> _Task requirements_:
The stretch from the line with "[region] (333, 2552)" through the line with "Mediterranean Sardin... (239, 1235)" in the records below: write it out exactly, and nothing else.

Pixel coordinate grounding data
++++++

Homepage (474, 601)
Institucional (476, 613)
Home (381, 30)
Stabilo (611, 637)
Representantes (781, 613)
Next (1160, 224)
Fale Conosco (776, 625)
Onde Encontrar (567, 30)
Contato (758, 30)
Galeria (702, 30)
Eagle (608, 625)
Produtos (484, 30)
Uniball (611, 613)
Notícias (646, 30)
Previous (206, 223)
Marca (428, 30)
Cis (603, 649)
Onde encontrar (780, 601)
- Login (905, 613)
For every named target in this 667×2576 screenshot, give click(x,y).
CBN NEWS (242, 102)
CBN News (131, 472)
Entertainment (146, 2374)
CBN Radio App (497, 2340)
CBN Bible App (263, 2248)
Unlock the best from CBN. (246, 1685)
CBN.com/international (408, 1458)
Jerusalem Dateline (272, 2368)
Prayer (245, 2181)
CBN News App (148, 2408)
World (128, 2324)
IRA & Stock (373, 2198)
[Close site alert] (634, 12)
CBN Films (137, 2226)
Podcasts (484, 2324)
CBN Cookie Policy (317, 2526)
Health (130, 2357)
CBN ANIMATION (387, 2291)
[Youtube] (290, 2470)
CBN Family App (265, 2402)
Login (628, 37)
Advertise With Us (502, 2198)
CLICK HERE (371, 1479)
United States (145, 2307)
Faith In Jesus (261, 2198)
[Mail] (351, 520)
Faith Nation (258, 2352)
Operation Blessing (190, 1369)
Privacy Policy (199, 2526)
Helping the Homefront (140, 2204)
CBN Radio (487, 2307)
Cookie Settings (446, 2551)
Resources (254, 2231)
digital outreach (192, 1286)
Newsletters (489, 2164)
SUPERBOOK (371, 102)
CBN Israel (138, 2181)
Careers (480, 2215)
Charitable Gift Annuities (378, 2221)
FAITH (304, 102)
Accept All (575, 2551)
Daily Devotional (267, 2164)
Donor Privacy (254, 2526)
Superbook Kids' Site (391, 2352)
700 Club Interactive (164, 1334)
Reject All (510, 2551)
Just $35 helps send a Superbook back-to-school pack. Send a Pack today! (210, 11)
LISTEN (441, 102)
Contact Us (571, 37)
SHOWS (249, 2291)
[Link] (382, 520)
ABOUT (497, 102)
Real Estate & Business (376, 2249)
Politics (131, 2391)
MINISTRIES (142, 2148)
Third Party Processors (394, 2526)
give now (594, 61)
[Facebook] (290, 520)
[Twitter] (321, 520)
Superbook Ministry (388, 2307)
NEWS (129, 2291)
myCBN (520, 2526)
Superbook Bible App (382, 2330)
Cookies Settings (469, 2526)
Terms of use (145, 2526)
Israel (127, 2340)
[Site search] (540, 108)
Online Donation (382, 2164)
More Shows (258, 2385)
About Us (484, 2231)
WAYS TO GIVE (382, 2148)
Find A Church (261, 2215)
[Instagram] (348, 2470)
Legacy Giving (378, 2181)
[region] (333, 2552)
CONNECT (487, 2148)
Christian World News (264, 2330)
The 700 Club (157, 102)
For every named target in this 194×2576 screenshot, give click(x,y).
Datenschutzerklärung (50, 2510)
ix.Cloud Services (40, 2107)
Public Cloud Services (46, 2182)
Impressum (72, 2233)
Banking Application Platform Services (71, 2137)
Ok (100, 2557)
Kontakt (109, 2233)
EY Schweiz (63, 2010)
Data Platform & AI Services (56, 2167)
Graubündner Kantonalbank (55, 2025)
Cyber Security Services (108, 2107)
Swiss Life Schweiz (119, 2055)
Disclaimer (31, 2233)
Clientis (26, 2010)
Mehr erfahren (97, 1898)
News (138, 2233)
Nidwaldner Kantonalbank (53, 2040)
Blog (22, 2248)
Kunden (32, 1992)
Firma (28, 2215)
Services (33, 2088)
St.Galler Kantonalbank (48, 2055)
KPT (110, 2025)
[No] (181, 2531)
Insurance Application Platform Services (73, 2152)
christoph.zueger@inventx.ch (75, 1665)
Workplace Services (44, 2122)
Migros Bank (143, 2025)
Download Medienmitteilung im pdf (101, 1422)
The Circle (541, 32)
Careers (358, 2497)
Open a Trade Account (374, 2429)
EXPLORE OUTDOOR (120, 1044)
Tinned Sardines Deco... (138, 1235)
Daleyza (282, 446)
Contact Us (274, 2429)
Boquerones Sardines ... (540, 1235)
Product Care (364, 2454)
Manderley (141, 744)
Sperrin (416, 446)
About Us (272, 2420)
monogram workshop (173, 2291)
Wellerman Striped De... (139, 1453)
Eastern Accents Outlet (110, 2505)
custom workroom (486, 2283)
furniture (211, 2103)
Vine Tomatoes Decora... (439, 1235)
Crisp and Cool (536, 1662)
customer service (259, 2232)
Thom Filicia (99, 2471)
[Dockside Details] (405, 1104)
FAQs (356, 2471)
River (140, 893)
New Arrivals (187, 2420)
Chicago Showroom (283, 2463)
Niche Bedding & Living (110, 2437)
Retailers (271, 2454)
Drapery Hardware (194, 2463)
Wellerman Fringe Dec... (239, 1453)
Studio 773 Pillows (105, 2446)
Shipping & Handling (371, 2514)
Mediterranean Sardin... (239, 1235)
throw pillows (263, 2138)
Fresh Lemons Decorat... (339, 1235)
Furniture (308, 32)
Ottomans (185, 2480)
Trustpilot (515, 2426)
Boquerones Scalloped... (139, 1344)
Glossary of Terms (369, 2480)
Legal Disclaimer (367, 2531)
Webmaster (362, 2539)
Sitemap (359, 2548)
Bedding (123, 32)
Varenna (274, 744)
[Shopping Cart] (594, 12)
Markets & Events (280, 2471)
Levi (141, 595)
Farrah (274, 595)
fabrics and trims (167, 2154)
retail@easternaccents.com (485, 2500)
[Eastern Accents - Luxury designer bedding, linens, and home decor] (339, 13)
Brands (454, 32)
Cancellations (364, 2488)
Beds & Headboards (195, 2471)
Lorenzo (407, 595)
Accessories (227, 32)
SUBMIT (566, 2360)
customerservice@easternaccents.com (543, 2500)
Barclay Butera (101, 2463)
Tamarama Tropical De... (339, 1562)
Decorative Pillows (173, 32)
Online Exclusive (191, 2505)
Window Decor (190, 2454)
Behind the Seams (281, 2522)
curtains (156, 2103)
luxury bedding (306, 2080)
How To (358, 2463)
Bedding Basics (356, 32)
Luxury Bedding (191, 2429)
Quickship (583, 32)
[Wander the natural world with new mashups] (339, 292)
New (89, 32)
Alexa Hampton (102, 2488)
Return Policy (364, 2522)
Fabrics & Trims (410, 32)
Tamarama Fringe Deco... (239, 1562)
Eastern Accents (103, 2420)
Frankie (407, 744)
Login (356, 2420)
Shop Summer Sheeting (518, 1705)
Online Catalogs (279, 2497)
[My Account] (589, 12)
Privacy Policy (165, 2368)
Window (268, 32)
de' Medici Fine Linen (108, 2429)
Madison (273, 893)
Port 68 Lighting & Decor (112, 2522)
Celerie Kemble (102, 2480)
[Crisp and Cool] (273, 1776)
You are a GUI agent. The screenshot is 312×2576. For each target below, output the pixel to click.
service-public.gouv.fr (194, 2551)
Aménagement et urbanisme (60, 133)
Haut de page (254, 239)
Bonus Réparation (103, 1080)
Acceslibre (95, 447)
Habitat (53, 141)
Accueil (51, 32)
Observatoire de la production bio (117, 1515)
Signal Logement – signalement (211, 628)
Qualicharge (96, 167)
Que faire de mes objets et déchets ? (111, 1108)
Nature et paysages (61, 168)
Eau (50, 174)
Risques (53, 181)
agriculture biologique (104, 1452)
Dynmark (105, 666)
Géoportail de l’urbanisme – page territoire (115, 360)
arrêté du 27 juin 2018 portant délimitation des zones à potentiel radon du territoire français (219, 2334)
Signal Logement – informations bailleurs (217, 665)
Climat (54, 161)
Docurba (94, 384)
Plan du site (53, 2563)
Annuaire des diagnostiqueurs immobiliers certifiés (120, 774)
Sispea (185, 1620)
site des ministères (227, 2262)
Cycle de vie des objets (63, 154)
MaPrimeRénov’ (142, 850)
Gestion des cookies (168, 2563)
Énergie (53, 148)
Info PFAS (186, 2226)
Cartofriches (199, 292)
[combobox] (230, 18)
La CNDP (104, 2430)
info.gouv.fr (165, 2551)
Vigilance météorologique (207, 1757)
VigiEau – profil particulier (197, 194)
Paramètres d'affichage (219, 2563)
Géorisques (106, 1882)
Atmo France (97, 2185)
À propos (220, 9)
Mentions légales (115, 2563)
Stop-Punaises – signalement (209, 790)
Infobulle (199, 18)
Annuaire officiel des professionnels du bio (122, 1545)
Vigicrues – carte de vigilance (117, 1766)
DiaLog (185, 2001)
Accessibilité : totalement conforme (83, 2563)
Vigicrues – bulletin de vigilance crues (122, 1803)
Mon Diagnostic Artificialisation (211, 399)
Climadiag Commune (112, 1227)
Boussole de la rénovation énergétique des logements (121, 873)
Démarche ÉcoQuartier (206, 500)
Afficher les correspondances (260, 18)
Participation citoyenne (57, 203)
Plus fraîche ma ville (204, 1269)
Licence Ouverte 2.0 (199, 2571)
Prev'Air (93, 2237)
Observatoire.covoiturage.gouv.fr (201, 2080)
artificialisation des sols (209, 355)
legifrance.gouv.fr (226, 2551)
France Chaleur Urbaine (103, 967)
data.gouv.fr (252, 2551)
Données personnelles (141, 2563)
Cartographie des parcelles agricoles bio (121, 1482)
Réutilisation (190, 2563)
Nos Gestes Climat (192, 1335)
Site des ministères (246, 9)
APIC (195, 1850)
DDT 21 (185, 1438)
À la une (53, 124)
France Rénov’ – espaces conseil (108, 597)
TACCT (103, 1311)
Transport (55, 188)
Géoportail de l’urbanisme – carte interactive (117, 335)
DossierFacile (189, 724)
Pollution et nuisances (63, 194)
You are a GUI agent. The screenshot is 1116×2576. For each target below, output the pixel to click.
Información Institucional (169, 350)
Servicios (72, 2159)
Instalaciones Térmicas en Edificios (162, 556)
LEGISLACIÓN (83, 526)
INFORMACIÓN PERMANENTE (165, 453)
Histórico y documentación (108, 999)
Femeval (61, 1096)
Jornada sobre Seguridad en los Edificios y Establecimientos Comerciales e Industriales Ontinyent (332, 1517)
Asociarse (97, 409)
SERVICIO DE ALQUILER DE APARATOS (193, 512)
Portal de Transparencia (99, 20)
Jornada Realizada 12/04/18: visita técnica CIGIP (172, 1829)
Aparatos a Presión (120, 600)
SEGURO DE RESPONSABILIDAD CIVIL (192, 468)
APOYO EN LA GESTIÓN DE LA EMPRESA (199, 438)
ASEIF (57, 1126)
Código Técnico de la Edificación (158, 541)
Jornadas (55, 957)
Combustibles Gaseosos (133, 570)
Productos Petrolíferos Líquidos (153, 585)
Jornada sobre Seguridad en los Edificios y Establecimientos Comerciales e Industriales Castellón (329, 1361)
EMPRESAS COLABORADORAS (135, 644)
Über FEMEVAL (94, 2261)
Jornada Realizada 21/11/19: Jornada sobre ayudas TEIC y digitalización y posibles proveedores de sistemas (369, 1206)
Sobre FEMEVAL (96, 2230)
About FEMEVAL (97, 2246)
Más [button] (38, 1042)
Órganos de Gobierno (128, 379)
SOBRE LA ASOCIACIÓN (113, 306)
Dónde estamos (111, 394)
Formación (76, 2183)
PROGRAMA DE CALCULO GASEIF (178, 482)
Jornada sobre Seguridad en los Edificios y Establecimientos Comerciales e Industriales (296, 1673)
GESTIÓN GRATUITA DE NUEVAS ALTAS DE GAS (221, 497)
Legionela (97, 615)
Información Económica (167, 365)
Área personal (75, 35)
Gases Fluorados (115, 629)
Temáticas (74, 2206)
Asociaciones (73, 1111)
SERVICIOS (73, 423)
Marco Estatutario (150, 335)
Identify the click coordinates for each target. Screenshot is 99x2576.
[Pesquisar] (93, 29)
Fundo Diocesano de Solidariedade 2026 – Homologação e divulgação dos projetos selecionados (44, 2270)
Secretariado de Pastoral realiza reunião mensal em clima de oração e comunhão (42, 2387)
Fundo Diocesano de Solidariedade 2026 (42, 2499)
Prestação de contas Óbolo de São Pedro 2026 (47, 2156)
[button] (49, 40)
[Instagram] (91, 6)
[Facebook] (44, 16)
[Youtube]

++++++

> _Written response_:
[region] (333, 2552)
CONNECT (487, 2148)
Christian World News (264, 2330)
The 700 Club (157, 102)
For every named target in this 194×2576 screenshot, give click(x,y).
Datenschutzerklärung (50, 2510)
ix.Cloud Services (40, 2107)
Public Cloud Services (46, 2182)
Impressum (72, 2233)
Banking Application Platform Services (71, 2137)
Ok (100, 2557)
Kontakt (109, 2233)
EY Schweiz (63, 2010)
Data Platform & AI Services (56, 2167)
Graubündner Kantonalbank (55, 2025)
Cyber Security Services (108, 2107)
Swiss Life Schweiz (119, 2055)
Disclaimer (31, 2233)
Clientis (26, 2010)
Mehr erfahren (97, 1898)
News (138, 2233)
Nidwaldner Kantonalbank (53, 2040)
Blog (22, 2248)
Kunden (32, 1992)
Firma (28, 2215)
Services (33, 2088)
St.Galler Kantonalbank (48, 2055)
KPT (110, 2025)
[No] (181, 2531)
Insurance Application Platform Services (73, 2152)
christoph.zueger@inventx.ch (75, 1665)
Workplace Services (44, 2122)
Migros Bank (143, 2025)
Download Medienmitteilung im pdf (101, 1422)
The Circle (541, 32)
Careers (358, 2497)
Open a Trade Account (374, 2429)
EXPLORE OUTDOOR (120, 1044)
Tinned Sardines Deco... (138, 1235)
Daleyza (282, 446)
Contact Us (274, 2429)
Boquerones Sardines ... (540, 1235)
Product Care (364, 2454)
Manderley (141, 744)
Sperrin (416, 446)
About Us (272, 2420)
monogram workshop (173, 2291)
Wellerman Striped De... (139, 1453)
Eastern Accents Outlet (110, 2505)
custom workroom (486, 2283)
furniture (211, 2103)
Vine Tomatoes Decora... (439, 1235)
Crisp and Cool (536, 1662)
customer service (259, 2232)
Thom Filicia (99, 2471)
[Dockside Details] (405, 1104)
FAQs (356, 2471)
River (140, 893)
New Arrivals (187, 2420)
Chicago Showroom (283, 2463)
Niche Bedding & Living (110, 2437)
Retailers (271, 2454)
Drapery Hardware (194, 2463)
Wellerman Fringe Dec... (239, 1453)
Studio 773 Pillows (105, 2446)
Shipping & Handling (371, 2514)
Mediterranean Sardin... (239, 1235)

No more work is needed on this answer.